THE PROPERTY OF A GENTLEMAN 
Edward Lear (1812-1888)

Details
Edward Lear (1812-1888)

The Pineta, Ravenna

signed with monogram and signed, inscribed and dated 'The Pineta, Ravenna/Painted by me from drawings made on the/spot 1866/Edward Lear 1872/Charles S. Roundell Esq. 63 Cromwell Road. Stanhope Gardens/Frances Countess Waldegrave. 7 Carlton Gardens, Pall Mall' on an old label on the reverse; oil on canvas
9¼ x 18 3/8in. (23.5 x 46.7cm.)
Provenance
Probably brought from the artist by Charles S. Roundell, MP, and thence by descent to the present owner
Literature
Lady Strachey (ed.), Letters of Edward Lear ... to Chichester Fortescue ... and Frances, Countess Waldegrave, 1907, p.318, no.249 (as 'Ravenna Forest', belonging to Charles S. Roundell)

Lot Essay

Unless Lear visited Ravenna when returning to England from Malta in the spring of 1866, then the drawings to which he refers on the label on the back of the picture must have been made the following year when, accompanied by his Suliot manservant Giorgio Kokali, he visited Italy on the way home after a second visit to Palestine (for the first, see previous lot). Vivien Noakes describes the journey as follows: 'It was too early in the year to go to England so they went by boat to Brindisi, and for a month wandered quietly along the coast. They saw the Forest of Ravenna where Byron had lived, then travelled to Rimini before turning back to the Lombardy Lakes. At the beginning of June Giorgio left for Corfu and Lear returned to England' (Edward Lear: The Life of a Wanderer, 1968, p.218). A 'Ravenna forest' drawing was given by Lear to Mrs Stuart-Wortley in San Remo in February 1881 (ibid., p.293, and Vivien Noakes (ed.), Edward Lear: Selected Letters, 1988, p.257).

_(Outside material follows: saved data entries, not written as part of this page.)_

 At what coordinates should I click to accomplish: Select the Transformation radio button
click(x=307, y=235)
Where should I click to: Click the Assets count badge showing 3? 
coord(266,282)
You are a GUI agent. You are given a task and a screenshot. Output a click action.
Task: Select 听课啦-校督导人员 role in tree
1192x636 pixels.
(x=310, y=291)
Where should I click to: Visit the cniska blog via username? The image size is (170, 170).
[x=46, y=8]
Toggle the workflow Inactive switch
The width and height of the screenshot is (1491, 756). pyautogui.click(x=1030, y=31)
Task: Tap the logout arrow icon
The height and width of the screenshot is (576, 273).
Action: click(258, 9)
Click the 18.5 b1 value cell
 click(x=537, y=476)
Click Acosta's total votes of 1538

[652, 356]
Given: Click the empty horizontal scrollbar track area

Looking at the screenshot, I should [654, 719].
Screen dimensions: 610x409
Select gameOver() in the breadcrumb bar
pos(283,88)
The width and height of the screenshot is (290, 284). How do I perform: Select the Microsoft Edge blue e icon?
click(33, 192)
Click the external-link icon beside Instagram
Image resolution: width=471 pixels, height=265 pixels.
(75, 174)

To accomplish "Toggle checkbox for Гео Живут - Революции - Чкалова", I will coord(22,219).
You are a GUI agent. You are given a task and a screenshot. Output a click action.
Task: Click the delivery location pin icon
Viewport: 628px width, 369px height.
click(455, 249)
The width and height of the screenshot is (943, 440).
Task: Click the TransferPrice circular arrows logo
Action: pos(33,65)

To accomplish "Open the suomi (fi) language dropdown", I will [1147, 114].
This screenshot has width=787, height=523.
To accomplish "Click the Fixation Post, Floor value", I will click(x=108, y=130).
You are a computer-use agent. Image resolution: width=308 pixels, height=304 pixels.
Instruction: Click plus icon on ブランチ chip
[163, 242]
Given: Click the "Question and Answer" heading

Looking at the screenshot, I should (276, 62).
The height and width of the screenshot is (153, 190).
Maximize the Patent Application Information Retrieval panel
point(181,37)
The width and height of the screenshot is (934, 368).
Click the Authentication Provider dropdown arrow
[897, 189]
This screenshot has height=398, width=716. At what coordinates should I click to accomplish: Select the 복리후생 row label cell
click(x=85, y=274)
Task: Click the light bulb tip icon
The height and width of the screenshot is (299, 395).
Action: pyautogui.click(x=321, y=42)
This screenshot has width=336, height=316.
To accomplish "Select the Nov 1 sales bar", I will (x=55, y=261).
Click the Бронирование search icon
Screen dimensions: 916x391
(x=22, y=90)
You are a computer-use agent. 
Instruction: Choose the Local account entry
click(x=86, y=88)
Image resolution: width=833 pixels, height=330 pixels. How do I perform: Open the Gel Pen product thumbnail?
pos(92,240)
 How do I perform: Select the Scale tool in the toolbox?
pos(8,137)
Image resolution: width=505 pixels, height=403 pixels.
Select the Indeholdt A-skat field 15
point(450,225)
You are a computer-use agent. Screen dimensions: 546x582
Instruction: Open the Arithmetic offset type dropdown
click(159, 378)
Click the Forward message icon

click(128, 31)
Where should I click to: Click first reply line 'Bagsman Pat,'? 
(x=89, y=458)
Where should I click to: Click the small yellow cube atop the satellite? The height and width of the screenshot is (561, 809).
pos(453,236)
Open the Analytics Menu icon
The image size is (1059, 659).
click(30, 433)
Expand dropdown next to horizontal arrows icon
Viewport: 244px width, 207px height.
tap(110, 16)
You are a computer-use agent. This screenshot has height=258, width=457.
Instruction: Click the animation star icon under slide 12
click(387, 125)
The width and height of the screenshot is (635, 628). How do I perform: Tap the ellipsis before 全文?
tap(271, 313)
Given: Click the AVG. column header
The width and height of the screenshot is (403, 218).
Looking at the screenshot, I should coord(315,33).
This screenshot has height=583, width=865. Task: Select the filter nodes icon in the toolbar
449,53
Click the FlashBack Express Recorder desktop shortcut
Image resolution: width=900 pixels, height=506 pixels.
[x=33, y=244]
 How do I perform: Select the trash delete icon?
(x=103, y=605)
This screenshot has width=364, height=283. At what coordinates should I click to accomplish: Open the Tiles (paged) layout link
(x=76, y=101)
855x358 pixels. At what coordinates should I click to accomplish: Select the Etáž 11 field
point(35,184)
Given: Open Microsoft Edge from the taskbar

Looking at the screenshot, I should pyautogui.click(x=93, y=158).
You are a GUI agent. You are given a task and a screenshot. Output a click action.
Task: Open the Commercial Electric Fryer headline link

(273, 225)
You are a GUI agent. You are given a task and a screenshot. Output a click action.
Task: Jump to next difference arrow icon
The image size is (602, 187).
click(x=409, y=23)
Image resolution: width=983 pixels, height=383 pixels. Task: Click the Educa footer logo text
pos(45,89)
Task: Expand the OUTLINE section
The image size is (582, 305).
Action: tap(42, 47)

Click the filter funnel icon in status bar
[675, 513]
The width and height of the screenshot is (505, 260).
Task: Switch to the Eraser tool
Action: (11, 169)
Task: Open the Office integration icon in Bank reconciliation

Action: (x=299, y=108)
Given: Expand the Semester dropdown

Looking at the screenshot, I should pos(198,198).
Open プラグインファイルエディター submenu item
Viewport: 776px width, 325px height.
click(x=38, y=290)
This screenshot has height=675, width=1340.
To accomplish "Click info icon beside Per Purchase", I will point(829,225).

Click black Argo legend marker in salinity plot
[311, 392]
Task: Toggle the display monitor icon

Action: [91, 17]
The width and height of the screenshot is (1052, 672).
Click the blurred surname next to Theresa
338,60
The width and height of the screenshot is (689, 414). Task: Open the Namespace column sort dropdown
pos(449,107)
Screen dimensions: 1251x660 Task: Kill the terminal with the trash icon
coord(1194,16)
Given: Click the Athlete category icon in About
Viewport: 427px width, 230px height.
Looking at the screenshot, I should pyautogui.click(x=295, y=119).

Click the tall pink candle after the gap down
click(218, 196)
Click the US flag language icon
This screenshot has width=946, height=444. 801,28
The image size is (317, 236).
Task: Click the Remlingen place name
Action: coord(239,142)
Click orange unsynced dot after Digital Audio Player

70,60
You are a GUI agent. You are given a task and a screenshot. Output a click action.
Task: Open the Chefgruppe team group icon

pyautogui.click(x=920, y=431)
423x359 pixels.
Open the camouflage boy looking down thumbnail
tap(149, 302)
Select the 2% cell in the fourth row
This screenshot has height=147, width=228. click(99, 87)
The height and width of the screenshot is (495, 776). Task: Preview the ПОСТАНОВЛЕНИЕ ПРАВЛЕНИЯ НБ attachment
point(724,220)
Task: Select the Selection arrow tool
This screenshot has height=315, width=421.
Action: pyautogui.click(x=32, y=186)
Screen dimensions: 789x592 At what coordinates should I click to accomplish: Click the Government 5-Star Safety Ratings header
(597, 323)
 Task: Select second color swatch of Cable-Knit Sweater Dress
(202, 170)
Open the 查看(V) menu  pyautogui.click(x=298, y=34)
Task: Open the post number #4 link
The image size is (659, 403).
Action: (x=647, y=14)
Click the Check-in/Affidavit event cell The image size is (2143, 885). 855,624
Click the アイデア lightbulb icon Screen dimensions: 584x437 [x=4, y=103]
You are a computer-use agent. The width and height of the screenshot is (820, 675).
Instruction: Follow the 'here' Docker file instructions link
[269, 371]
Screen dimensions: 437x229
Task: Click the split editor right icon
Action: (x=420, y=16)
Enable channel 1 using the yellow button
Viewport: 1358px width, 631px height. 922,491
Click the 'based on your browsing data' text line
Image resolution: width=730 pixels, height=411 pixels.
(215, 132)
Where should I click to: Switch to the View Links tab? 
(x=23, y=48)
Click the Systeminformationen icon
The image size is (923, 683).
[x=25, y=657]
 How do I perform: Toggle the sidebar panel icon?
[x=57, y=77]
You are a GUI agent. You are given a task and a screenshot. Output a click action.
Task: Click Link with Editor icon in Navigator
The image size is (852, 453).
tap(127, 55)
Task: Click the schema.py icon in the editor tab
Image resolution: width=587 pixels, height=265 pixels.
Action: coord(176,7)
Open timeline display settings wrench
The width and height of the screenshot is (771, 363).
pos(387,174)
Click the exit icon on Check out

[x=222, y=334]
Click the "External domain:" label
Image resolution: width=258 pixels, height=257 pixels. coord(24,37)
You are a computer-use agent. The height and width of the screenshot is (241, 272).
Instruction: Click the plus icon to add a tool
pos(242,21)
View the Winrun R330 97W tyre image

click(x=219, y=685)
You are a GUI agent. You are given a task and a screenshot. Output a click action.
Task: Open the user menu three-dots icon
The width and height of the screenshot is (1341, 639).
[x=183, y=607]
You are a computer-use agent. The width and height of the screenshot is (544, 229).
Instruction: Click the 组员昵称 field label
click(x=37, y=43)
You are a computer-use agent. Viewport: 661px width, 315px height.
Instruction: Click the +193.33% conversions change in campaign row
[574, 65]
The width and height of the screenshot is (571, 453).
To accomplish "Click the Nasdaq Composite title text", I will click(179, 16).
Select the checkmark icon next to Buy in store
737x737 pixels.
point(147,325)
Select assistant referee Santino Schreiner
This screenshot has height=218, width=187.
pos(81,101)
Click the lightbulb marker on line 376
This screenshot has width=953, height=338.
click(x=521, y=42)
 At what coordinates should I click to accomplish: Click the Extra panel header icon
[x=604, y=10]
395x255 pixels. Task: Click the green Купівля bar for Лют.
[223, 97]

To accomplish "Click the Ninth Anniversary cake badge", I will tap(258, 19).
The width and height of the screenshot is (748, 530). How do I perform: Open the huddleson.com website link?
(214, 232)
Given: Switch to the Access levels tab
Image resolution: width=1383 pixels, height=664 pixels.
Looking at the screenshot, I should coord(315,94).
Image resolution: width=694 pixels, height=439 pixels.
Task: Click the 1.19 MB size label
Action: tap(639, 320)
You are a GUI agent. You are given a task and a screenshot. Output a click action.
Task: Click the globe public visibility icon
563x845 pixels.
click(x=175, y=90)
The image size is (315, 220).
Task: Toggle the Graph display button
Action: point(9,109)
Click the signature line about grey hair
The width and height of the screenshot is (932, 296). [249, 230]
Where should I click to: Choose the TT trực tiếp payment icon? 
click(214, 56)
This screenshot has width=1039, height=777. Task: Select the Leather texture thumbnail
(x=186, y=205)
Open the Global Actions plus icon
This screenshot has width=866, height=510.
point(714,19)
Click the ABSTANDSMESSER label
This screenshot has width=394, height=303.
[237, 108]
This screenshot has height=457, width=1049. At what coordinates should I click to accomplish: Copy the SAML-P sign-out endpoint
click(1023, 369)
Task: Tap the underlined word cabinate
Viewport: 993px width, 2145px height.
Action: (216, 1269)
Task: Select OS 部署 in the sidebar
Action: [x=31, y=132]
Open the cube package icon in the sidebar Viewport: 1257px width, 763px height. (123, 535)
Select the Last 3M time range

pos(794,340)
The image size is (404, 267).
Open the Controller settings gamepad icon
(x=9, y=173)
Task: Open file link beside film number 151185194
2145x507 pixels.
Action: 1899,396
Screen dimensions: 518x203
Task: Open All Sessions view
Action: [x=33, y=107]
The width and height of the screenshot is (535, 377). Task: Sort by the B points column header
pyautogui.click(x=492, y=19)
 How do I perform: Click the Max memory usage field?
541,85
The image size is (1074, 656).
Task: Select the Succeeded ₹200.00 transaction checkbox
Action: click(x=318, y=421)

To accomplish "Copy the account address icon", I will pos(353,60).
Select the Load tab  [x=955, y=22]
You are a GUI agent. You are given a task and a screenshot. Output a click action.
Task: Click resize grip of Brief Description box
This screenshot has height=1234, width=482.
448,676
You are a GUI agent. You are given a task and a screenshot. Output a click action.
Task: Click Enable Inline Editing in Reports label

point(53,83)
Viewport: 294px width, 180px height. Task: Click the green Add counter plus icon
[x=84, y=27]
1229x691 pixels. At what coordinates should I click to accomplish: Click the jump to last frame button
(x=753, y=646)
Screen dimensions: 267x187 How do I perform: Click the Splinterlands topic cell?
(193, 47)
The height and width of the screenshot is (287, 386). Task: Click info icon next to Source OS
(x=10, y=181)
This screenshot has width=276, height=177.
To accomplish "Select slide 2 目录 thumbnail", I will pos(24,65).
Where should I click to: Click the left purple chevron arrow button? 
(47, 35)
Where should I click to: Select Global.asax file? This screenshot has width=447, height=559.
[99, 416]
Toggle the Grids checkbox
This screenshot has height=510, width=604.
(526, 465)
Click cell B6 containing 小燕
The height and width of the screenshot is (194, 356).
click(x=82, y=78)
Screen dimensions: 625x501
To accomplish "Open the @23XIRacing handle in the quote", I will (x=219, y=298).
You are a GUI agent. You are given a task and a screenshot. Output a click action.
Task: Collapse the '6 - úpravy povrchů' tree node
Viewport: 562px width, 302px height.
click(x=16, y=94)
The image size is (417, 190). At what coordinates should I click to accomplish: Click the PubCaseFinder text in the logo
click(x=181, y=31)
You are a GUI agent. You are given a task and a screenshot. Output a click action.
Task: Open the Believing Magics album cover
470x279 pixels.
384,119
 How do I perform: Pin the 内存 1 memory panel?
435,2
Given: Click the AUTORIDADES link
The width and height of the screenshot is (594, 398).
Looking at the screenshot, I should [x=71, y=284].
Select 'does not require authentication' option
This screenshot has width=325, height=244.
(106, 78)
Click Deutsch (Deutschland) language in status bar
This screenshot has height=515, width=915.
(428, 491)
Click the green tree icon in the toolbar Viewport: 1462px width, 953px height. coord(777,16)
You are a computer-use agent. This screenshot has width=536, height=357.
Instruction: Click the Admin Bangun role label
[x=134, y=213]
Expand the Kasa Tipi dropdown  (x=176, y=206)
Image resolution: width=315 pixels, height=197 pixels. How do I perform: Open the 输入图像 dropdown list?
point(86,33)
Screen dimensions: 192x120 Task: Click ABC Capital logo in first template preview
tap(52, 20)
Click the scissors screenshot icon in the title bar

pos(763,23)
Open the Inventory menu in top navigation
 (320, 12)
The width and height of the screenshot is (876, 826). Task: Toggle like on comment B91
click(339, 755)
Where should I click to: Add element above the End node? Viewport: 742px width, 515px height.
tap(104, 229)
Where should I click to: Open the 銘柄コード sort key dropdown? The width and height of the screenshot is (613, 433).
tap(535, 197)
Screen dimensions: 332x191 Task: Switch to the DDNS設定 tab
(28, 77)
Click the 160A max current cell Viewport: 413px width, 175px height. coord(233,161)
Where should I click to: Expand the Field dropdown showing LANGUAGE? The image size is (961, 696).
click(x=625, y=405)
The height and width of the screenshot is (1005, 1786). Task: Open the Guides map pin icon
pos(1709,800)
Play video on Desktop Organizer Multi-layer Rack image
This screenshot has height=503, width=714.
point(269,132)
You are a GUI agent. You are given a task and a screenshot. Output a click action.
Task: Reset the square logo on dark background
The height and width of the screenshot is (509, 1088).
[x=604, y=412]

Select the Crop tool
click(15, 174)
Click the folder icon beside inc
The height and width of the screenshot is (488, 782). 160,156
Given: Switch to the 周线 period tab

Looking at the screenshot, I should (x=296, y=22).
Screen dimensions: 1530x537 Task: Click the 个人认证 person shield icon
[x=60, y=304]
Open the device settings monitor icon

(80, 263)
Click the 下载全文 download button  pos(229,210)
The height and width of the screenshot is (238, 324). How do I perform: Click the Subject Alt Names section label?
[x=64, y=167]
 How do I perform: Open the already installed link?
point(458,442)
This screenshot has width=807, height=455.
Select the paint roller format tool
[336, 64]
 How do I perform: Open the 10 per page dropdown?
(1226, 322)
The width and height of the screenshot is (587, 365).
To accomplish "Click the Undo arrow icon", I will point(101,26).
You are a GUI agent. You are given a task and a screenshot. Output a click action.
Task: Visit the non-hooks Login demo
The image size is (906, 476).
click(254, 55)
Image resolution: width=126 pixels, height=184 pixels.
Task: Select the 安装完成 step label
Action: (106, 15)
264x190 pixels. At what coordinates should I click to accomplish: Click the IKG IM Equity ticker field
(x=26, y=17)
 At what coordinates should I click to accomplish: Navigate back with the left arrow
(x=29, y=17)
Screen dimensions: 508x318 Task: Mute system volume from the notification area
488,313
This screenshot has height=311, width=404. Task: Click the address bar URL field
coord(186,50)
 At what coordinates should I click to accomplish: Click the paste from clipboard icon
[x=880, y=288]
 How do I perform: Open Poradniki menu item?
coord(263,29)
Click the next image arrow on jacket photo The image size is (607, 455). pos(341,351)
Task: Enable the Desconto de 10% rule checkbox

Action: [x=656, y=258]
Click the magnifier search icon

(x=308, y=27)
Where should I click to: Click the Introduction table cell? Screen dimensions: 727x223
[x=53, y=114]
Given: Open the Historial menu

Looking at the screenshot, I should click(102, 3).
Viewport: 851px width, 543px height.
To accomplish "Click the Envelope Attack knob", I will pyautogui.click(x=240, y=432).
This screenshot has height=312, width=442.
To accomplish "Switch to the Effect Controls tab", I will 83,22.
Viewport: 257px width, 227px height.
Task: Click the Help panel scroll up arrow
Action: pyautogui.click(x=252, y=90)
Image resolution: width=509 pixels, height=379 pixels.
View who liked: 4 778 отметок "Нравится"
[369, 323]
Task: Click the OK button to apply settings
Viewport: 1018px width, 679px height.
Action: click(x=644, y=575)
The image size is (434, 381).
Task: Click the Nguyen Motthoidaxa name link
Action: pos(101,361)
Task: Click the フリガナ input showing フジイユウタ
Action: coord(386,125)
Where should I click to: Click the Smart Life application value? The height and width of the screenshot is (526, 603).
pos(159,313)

The reference to Frances, Countess Waldegrave, on the label on the back is enigmatic, but may well imply that she was involved in the commission. This would not be in the least surprising since she was one of Lear's staunchest patrons. His letters to her are published in the book cited under 'Literature' above, and Vivien Noakes gives an account of their relationship in her biography. Lady Waldegrave also features in the account of Lear's picture of Damascus in this sale. (lot 173).